Originally posted at https://tech.labs.oliverwyman.com/blog/2020/01/31/munger/
Despite the ongoing good work in many places to move to fully digital options, many organisations remain committed to sending you shards of dead tree through the post (particularly the NHS, though I can understand that given how they’ve been burnt in the past). Keeping track of all this paper is tricky, and particularly hard is having the right piece when you need it. So, I needed a scanner setup, and ideally one that could be deployed in my kitchen so incoming items could be fed straight in. Also on the wishlist was not having to think much about it once setup—ideally just ‘insert paper, push the button, scanned document magically appears in shared storage’.
I acquired a Fujitsu ScanSnap S1300i, which despite it’s marketing info saying ‘Scan to Cloud’, doesn’t. The ‘ScanSnap Cloud’ software is meant to be able to do scan-to-Dropbox, but doesn’t. Also, even if it did, it needs to be connected to a Windows or Mac machine to work at all, and I don’t have space for one of those in my kitchen. OTOH, it’s a good scanner so I thought I could reuse one of the many spare Raspberry Pi’s I have around.

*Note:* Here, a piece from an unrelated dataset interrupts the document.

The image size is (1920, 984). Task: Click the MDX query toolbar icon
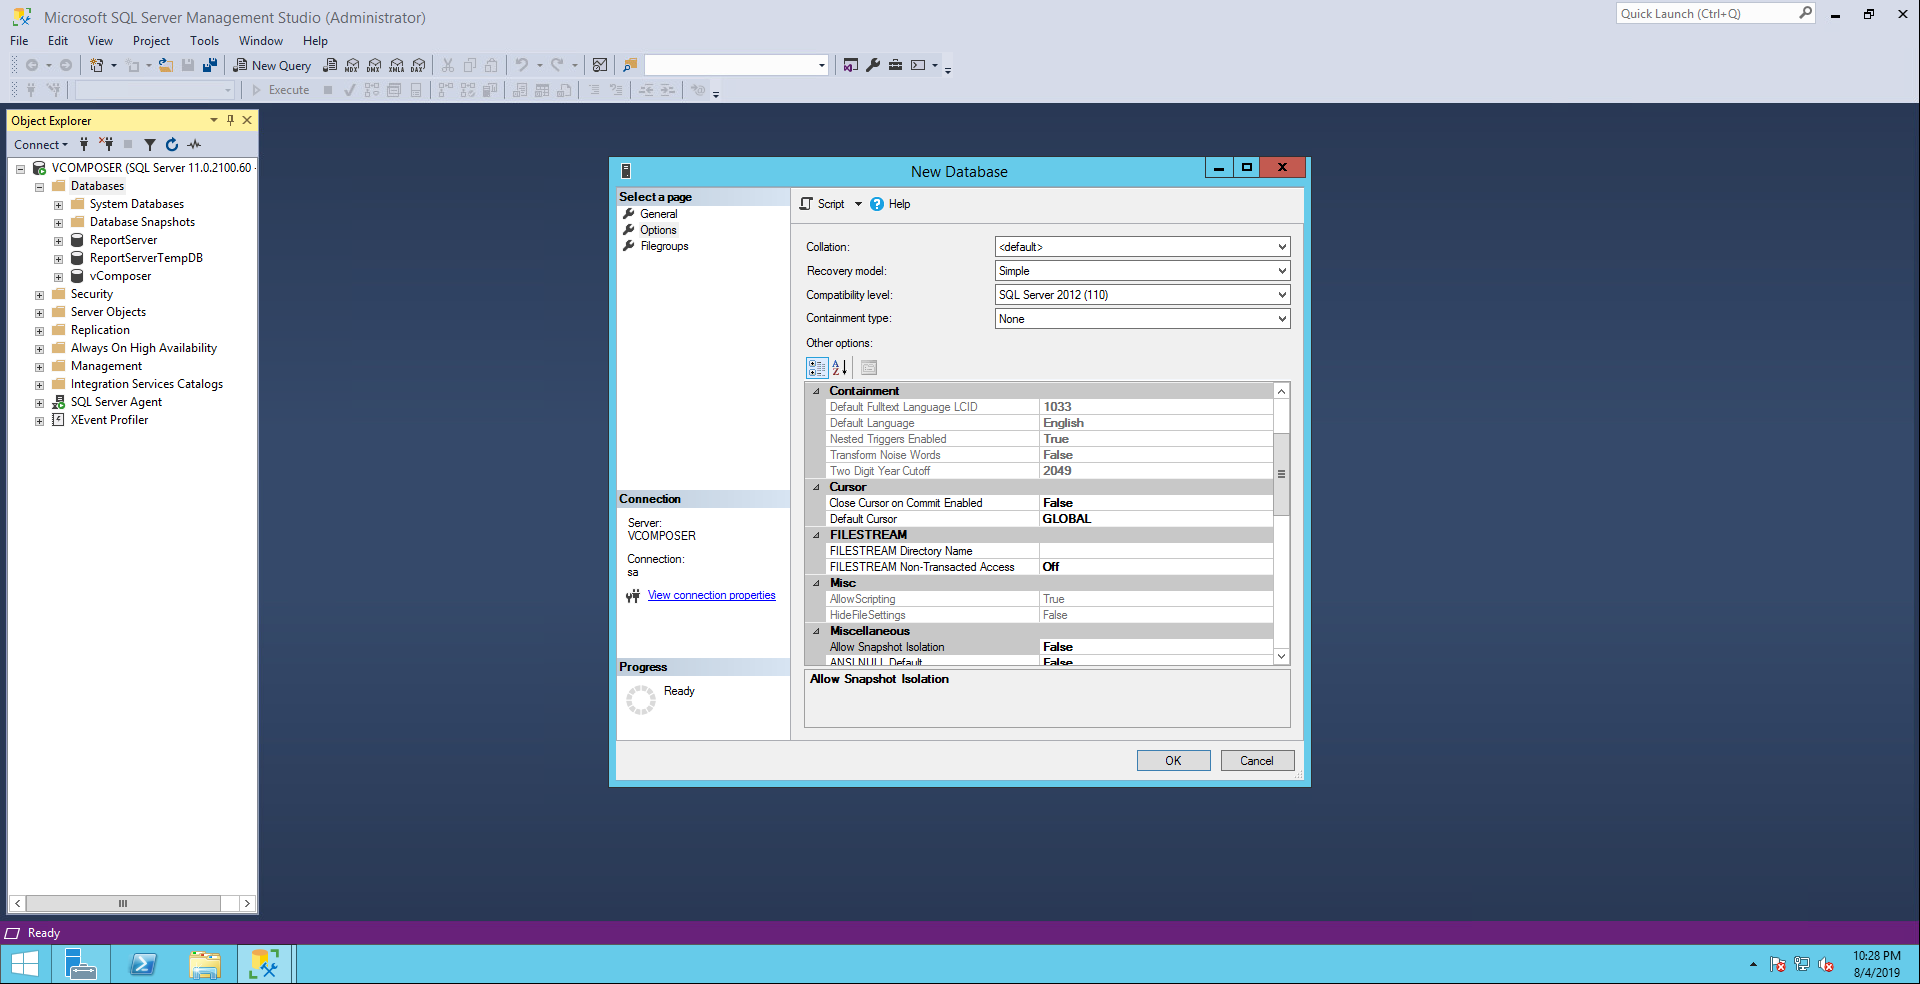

I’ve built a tool called munger that does all this (I won’t bore you with the install instructions, but they’re in the repository). It re-uses an updated version of my Raspberry Chef work from 2015, and originally I’d planned to just do something like the various other cloud scanners out there, but the Pi I’ve got spare (a 1st generation Model B, so only 512mb RAM and a fairly anemic processor) took forever to do anything, so I’ve ended up with a ‘the Pi does the scan and then hands over raw images to a server elsewhere’ model instead. I also happened to have a spare screen for the Pi available, so that meant I could provide useful status information so I know what it’s doing along the way.
The full setup looks as follows, and the steps are now:
Open the scanner and insert the pages
Push the scan button
Wait for it to finish scanning and uploading
Wait for the server side work to make the PDF
Along the way (because the server-side Docker image needs it) I made a working netpbm package for Alpine because apparently things like .pnm files are still standard in scanners and so we need that to be able to work with those.